И это сразу нас ставит по отношению к духовничеству в очень чёткое положение. Потому что тогда речь [идёт] не о том, чтобы воспитывать человека по каким-то принципам и научить его развиваться, в молитве ли или аскетически, по каким-то трафаретам, — духовничество будет заключаться не в этом. А в том, что духовник, на какой бы степени духовности он сам ни находился, зорко следил за тем, что над человеком и в человеке совершает Святой Дух, и взгревал бы Его действие, защищал бы против соблазнов или падений, против колебаний неверия. И в результате этого духовническая деятельность может представиться, с одной стороны, гораздо менее активной, а с другой — гораздо более значительной, чем мы часто думаем.

Я хочу сказать два слова предварительно, раньше, чем пойти дальше, о том, что духовничество — не однозначное понятие. Есть, как мне кажется, три степени или три типа духовников.

С одной стороны, на самом основном уровне, это — священник, которому дана благодать священства, которая заключает в себе не только право, но и благодатную силу совершать таинства — таинство Евхаристии, таинство Крещения, таинство Миропомазания, — но также и таинство Исповеди, то есть, примирения человека с Богом.

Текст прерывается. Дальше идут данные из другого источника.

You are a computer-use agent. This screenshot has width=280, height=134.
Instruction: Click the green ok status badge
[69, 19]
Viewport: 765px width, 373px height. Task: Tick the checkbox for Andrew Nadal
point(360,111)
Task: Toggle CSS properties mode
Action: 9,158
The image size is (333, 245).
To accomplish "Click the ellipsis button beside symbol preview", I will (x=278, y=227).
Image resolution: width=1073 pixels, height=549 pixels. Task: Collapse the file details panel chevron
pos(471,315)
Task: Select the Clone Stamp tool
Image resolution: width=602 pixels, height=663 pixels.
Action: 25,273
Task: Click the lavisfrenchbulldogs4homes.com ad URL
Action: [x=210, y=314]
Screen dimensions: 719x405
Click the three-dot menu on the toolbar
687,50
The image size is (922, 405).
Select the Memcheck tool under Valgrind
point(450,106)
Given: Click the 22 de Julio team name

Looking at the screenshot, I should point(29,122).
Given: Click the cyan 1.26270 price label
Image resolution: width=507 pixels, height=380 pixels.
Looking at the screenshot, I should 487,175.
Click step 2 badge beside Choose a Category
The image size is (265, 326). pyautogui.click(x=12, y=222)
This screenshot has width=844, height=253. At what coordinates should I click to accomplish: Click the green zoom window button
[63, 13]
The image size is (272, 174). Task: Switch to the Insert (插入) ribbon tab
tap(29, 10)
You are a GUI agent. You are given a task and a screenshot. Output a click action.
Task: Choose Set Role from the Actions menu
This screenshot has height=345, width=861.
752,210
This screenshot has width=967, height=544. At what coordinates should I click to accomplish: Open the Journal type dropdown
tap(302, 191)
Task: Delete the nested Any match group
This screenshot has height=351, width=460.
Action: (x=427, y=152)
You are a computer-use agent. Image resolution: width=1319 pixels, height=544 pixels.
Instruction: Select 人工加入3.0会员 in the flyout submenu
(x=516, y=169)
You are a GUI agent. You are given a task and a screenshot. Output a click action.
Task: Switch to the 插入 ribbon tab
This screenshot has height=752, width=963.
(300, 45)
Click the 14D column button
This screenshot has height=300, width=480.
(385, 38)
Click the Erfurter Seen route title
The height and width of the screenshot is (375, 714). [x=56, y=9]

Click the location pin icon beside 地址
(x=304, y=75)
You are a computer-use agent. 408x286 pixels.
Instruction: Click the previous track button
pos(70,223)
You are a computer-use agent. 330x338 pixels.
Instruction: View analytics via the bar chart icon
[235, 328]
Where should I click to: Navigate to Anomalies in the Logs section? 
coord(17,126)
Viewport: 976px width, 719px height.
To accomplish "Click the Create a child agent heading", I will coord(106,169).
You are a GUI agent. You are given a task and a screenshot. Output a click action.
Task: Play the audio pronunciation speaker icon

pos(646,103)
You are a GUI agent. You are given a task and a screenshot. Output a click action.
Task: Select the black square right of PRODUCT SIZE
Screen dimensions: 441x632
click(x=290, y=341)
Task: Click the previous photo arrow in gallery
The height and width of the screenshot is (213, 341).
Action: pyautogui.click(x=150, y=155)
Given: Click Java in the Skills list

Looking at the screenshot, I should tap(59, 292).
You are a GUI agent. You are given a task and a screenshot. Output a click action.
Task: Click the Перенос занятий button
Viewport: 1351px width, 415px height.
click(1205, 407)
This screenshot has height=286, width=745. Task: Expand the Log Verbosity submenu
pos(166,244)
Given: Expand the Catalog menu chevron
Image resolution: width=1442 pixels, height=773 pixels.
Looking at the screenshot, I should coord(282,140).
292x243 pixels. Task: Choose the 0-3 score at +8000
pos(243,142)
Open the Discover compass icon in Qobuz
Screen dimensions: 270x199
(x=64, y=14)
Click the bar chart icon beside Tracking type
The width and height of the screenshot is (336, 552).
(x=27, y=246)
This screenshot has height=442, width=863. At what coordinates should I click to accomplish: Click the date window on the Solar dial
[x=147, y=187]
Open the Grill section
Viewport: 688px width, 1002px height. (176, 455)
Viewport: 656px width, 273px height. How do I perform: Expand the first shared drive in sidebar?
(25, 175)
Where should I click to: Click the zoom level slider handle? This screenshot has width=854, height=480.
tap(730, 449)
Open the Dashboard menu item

Большая опасность, которой подвергается молодой неопытный священник, полный энтузиазма и надежды, заключается в том, что часто молодые люди, выходящие из богословских школ, воображают, будто рукоположение их наделило и умом, и опытностью, и «различением духов», и делаются тем, что в аскетической литературе называли «младостарчеством». То есть, молодыми людьми, не обладающими ещё духовной зрелостью, не обладающими ещё тем знанием даже, которое даёт просто личный опыт, но которые думают, что их научили всему тому, что может им помочь взять кающегося грешника за руку и возвести от земли на небо.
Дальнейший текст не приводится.